> [Required action]:
Quote verbatim the passage of the memorial tribute to Isaac Kwock below that opens with the words "You can read" and closes with "and community ...".

SRLP Honors Isaac Kwock

Isaac Kwock

With great sadness, SRLP mourns the loss of former collective member Isaac Kwock. Isaac passed away on March 15, 2011, at the age of 35, after a fight with cancer. As a collective member at SRLP from 2007 through 2009, Isaac served actively on our Board team, as well as various SRLP committees and projects, and played a big role in setting our five-year goals and vision through our strategic planning process. In addition, Isaac was a member, board member, staff member, volunteer, or supporter of countless other organizations governed by and serving people of color, low income people, young people, queer people, and transgender people in New York City. He donated so much of his life to social justice work, and to our communities!

We remember Isaac for his thoughtfulness, his style, his gentleness, his brilliance, his humor – especially sarcasm – and the amazing ideas and energy he brought to our work. We will also remember him for his love of soda and his hatred of “those things” – (he didn’t like to say the word, but that refers to snakes).

All of us at SRLP want to thank and honor Isaac for the joy and vision he shared with us.

You can read Isaac's obituary online. Donations to honor Isaac’s memory can be made to The Door. Please include Isaac’s name in the memo line.

Please join Isaac's family and friends in a memorial and celebration of Isaac Kwock on Friday, March 18th, at University Settlement Speyer Hall (184 Eldridge Street, 2nd Floor) at 1:00 pm.

Music, stories, images, food and community ...
If you would like to contribute photos for the slide show, please send them to Christine Femia, Houston Street Center, cfemia [at] universitysettlement [dot] org

We invite family, friends, and community members to leave messages below in honor of Isaac and in celebration of his life and what he brought to all of us.

As a student at the SFUHS Summerbridge program,I knew Isaac briefly as the assistant director for some months in the 2009-2010 school year. Even though I never had the chance to fully connect with him, I could see that Isaac's amazing personality and bright attitude would raise the spirits and lighten the mood in the Summerbridge learning center repeatedly. Every time I saw him he would smile and shake my hand, treating me, a student, with respect I believed to only be reserved for teachers and adults. I wish his friends and family peace and happy memories of Isaac.

Me and my husband met Isaac when we lived in Astoria, Isaac was our neighbor, we instantly became friends and chatted from time to time in the hallway when we came across...we used to take care of each other's cats when we were away.

> [Dataset extract]:
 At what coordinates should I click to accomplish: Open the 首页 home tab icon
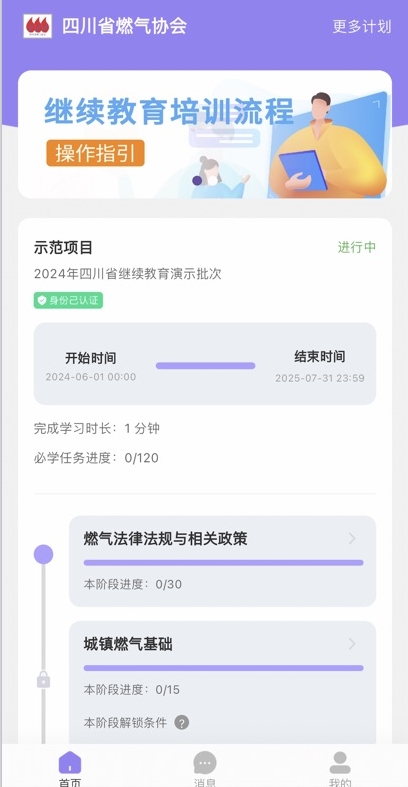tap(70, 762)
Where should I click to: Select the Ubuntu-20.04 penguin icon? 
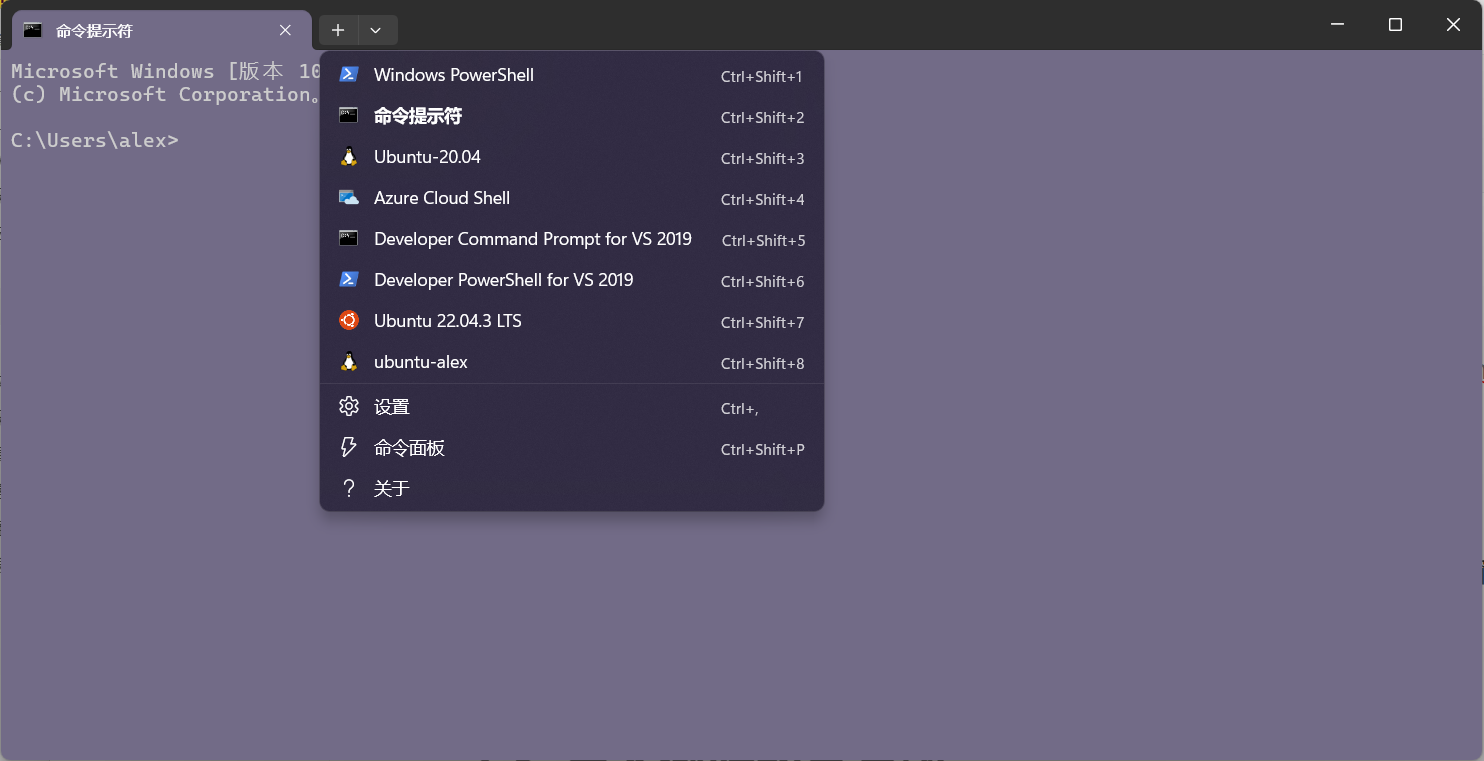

> [Answer below]:
You can read Isaac's obituary online. Donations to honor Isaac’s memory can be made to The Door. Please include Isaac’s name in the memo line.

Please join Isaac's family and friends in a memorial and celebration of Isaac Kwock on Friday, March 18th, at University Settlement Speyer Hall (184 Eldridge Street, 2nd Floor) at 1:00 pm.

Music, stories, images, food and community ...